■ **TASK REQUIREMENTS**
With nothing omitted, transcribe the entries exactly as written.

■ **DATASET EXCERPTS**
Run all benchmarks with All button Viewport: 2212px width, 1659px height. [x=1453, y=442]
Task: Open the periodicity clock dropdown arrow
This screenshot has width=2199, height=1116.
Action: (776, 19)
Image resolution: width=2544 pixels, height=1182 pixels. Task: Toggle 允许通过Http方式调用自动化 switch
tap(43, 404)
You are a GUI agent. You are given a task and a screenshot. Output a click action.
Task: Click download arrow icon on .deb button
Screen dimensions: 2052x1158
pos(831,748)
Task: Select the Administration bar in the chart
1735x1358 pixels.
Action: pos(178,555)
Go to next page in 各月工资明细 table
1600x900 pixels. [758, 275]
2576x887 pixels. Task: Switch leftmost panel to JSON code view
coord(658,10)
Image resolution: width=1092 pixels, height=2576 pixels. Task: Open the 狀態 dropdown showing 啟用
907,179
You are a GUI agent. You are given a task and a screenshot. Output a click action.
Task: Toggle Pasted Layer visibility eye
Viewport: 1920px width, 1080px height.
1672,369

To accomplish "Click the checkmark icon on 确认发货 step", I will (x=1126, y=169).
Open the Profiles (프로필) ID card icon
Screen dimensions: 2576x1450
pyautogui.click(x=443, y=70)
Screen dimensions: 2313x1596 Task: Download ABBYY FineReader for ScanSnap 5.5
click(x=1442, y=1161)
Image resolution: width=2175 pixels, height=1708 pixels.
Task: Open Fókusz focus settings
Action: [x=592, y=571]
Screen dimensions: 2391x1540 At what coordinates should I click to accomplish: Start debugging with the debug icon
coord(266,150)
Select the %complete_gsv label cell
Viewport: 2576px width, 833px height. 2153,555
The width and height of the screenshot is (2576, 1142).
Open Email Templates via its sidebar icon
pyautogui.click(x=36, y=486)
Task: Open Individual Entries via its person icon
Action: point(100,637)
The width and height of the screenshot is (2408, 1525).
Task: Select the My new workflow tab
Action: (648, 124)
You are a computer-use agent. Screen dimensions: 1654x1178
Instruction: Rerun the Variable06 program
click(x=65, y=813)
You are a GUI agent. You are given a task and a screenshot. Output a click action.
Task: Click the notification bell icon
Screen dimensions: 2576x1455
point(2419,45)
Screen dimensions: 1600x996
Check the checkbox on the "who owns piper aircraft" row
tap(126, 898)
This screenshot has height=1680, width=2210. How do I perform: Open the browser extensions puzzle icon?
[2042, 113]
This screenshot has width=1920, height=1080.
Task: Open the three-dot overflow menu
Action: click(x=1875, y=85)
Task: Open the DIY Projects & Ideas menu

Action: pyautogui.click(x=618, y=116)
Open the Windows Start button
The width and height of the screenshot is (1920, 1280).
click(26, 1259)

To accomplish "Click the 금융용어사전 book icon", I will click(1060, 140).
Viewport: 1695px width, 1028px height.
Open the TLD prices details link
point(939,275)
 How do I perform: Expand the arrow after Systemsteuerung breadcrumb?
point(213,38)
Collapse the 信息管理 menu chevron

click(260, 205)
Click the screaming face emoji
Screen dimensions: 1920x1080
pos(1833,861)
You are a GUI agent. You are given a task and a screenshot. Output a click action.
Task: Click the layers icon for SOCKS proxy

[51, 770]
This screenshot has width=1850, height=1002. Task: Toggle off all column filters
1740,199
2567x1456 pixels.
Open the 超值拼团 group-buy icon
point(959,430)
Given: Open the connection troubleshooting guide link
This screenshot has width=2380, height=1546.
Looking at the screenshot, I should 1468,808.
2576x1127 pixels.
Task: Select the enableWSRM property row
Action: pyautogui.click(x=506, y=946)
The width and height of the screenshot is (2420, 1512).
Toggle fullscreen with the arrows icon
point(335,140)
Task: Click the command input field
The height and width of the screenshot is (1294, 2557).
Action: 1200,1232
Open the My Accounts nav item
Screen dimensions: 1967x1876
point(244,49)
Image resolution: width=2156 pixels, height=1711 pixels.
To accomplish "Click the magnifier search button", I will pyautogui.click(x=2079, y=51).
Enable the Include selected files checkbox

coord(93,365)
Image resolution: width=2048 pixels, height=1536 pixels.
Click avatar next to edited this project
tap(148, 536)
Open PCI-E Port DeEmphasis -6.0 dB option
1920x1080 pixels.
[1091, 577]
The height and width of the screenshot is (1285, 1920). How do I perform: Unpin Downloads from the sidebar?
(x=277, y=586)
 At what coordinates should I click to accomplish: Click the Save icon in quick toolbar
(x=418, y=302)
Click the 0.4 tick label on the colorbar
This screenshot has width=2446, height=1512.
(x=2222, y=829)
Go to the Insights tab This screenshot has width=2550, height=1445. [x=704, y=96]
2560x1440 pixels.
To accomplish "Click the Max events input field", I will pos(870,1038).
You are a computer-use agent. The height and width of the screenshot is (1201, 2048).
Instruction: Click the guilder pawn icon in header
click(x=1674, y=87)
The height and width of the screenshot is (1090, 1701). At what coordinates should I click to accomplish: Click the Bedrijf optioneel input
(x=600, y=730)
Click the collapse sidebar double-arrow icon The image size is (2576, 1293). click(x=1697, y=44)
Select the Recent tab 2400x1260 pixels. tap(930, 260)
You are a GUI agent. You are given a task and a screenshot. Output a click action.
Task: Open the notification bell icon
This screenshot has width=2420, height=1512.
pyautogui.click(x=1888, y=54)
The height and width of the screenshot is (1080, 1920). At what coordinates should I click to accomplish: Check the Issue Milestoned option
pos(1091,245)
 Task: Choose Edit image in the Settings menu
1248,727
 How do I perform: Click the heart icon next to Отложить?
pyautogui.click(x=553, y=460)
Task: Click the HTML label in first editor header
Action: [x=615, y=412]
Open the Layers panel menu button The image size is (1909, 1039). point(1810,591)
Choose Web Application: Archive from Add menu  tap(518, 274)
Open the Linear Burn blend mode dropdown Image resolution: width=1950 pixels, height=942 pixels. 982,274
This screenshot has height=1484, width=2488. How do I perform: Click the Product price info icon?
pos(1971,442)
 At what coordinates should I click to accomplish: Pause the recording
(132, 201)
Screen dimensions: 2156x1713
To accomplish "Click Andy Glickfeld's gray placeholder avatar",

■ **YOUR SOLUTION**
Run all benchmarks with All button Viewport: 2212px width, 1659px height. [x=1453, y=442]
Task: Open the periodicity clock dropdown arrow
This screenshot has width=2199, height=1116.
Action: (776, 19)
Image resolution: width=2544 pixels, height=1182 pixels. Task: Toggle 允许通过Http方式调用自动化 switch
tap(43, 404)
You are a GUI agent. You are given a task and a screenshot. Output a click action.
Task: Click download arrow icon on .deb button
Screen dimensions: 2052x1158
pos(831,748)
Task: Select the Administration bar in the chart
1735x1358 pixels.
Action: pos(178,555)
Go to next page in 各月工资明细 table
1600x900 pixels. [758, 275]
2576x887 pixels. Task: Switch leftmost panel to JSON code view
coord(658,10)
Image resolution: width=1092 pixels, height=2576 pixels. Task: Open the 狀態 dropdown showing 啟用
907,179
You are a GUI agent. You are given a task and a screenshot. Output a click action.
Task: Toggle Pasted Layer visibility eye
Viewport: 1920px width, 1080px height.
1672,369

To accomplish "Click the checkmark icon on 确认发货 step", I will (x=1126, y=169).
Open the Profiles (프로필) ID card icon
Screen dimensions: 2576x1450
pyautogui.click(x=443, y=70)
Screen dimensions: 2313x1596 Task: Download ABBYY FineReader for ScanSnap 5.5
click(x=1442, y=1161)
Image resolution: width=2175 pixels, height=1708 pixels.
Task: Open Fókusz focus settings
Action: [x=592, y=571]
Screen dimensions: 2391x1540 At what coordinates should I click to accomplish: Start debugging with the debug icon
coord(266,150)
Select the %complete_gsv label cell
Viewport: 2576px width, 833px height. 2153,555
The width and height of the screenshot is (2576, 1142).
Open Email Templates via its sidebar icon
pyautogui.click(x=36, y=486)
Task: Open Individual Entries via its person icon
Action: point(100,637)
The width and height of the screenshot is (2408, 1525).
Task: Select the My new workflow tab
Action: (648, 124)
You are a computer-use agent. Screen dimensions: 1654x1178
Instruction: Rerun the Variable06 program
click(x=65, y=813)
You are a GUI agent. You are given a task and a screenshot. Output a click action.
Task: Click the notification bell icon
Screen dimensions: 2576x1455
point(2419,45)
Screen dimensions: 1600x996
Check the checkbox on the "who owns piper aircraft" row
tap(126, 898)
This screenshot has height=1680, width=2210. How do I perform: Open the browser extensions puzzle icon?
[2042, 113]
This screenshot has width=1920, height=1080.
Task: Open the three-dot overflow menu
Action: click(x=1875, y=85)
Task: Open the DIY Projects & Ideas menu

Action: pyautogui.click(x=618, y=116)
Open the Windows Start button
The width and height of the screenshot is (1920, 1280).
click(26, 1259)

To accomplish "Click the 금융용어사전 book icon", I will click(1060, 140).
Viewport: 1695px width, 1028px height.
Open the TLD prices details link
point(939,275)
 How do I perform: Expand the arrow after Systemsteuerung breadcrumb?
point(213,38)
Collapse the 信息管理 menu chevron

click(260, 205)
Click the screaming face emoji
Screen dimensions: 1920x1080
pos(1833,861)
You are a GUI agent. You are given a task and a screenshot. Output a click action.
Task: Click the layers icon for SOCKS proxy

[51, 770]
This screenshot has width=1850, height=1002. Task: Toggle off all column filters
1740,199
2567x1456 pixels.
Open the 超值拼团 group-buy icon
point(959,430)
Given: Open the connection troubleshooting guide link
This screenshot has width=2380, height=1546.
Looking at the screenshot, I should 1468,808.
2576x1127 pixels.
Task: Select the enableWSRM property row
Action: pyautogui.click(x=506, y=946)
The width and height of the screenshot is (2420, 1512).
Toggle fullscreen with the arrows icon
point(335,140)
Task: Click the command input field
The height and width of the screenshot is (1294, 2557).
Action: 1200,1232
Open the My Accounts nav item
Screen dimensions: 1967x1876
point(244,49)
Image resolution: width=2156 pixels, height=1711 pixels.
To accomplish "Click the magnifier search button", I will pyautogui.click(x=2079, y=51).
Enable the Include selected files checkbox

coord(93,365)
Image resolution: width=2048 pixels, height=1536 pixels.
Click avatar next to edited this project
tap(148, 536)
Open PCI-E Port DeEmphasis -6.0 dB option
1920x1080 pixels.
[1091, 577]
The height and width of the screenshot is (1285, 1920). How do I perform: Unpin Downloads from the sidebar?
(x=277, y=586)
 At what coordinates should I click to accomplish: Click the Save icon in quick toolbar
(x=418, y=302)
Click the 0.4 tick label on the colorbar
This screenshot has width=2446, height=1512.
(x=2222, y=829)
Go to the Insights tab This screenshot has width=2550, height=1445. [x=704, y=96]
2560x1440 pixels.
To accomplish "Click the Max events input field", I will pos(870,1038).
You are a computer-use agent. The height and width of the screenshot is (1201, 2048).
Instruction: Click the guilder pawn icon in header
click(x=1674, y=87)
The height and width of the screenshot is (1090, 1701). At what coordinates should I click to accomplish: Click the Bedrijf optioneel input
(x=600, y=730)
Click the collapse sidebar double-arrow icon The image size is (2576, 1293). click(x=1697, y=44)
Select the Recent tab 2400x1260 pixels. tap(930, 260)
You are a GUI agent. You are given a task and a screenshot. Output a click action.
Task: Open the notification bell icon
This screenshot has width=2420, height=1512.
pyautogui.click(x=1888, y=54)
The height and width of the screenshot is (1080, 1920). At what coordinates should I click to accomplish: Check the Issue Milestoned option
pos(1091,245)
 Task: Choose Edit image in the Settings menu
1248,727
 How do I perform: Click the heart icon next to Отложить?
pyautogui.click(x=553, y=460)
Task: Click the HTML label in first editor header
Action: [x=615, y=412]
Open the Layers panel menu button The image size is (1909, 1039). point(1810,591)
Choose Web Application: Archive from Add menu  tap(518, 274)
Open the Linear Burn blend mode dropdown Image resolution: width=1950 pixels, height=942 pixels. 982,274
This screenshot has height=1484, width=2488. How do I perform: Click the Product price info icon?
pos(1971,442)
 At what coordinates should I click to accomplish: Pause the recording
(132, 201)
Screen dimensions: 2156x1713
To accomplish "Click Andy Glickfeld's gray placeholder avatar",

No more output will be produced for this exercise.